Item-finding rows:
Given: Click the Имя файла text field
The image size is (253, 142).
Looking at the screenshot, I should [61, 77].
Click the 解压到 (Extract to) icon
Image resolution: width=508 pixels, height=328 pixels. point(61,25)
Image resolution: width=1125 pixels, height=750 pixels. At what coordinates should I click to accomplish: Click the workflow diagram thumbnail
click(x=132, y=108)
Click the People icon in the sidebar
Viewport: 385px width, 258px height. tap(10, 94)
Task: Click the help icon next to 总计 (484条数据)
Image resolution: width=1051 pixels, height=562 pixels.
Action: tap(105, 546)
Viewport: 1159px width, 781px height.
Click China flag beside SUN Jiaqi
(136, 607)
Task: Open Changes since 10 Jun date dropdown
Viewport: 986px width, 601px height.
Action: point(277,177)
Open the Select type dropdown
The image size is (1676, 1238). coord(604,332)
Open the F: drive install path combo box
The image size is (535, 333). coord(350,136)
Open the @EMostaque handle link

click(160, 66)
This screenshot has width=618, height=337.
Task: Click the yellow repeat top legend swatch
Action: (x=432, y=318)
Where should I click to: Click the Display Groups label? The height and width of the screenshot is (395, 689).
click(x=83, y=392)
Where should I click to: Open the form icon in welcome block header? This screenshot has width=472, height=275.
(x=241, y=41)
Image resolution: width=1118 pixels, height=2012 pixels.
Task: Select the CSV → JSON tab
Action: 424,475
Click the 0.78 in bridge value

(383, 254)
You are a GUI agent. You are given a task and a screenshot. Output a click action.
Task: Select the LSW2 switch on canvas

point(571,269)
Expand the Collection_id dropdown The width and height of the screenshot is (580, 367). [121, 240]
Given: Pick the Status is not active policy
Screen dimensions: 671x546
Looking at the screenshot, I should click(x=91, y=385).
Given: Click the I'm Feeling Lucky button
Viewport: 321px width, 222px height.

▶ **WHAT IS ASKED**
Identify every line in the rows above that contains the word "width", and copy each of those lines. Case counts.

▶ **RESULT FOR THIS EXERCISE**
Image resolution: width=508 pixels, height=328 pixels. point(61,25)
Image resolution: width=1125 pixels, height=750 pixels. At what coordinates should I click to accomplish: Click the workflow diagram thumbnail
Viewport: 385px width, 258px height. tap(10, 94)
Image resolution: width=1051 pixels, height=562 pixels.
Viewport: 1159px width, 781px height.
Viewport: 986px width, 601px height.
This screenshot has width=618, height=337.
Where should I click to: Click the Display Groups label? The height and width of the screenshot is (395, 689).
Where should I click to: Open the form icon in welcome block header? This screenshot has width=472, height=275.
Image resolution: width=1118 pixels, height=2012 pixels.
Expand the Collection_id dropdown The width and height of the screenshot is (580, 367). [121, 240]
Viewport: 321px width, 222px height.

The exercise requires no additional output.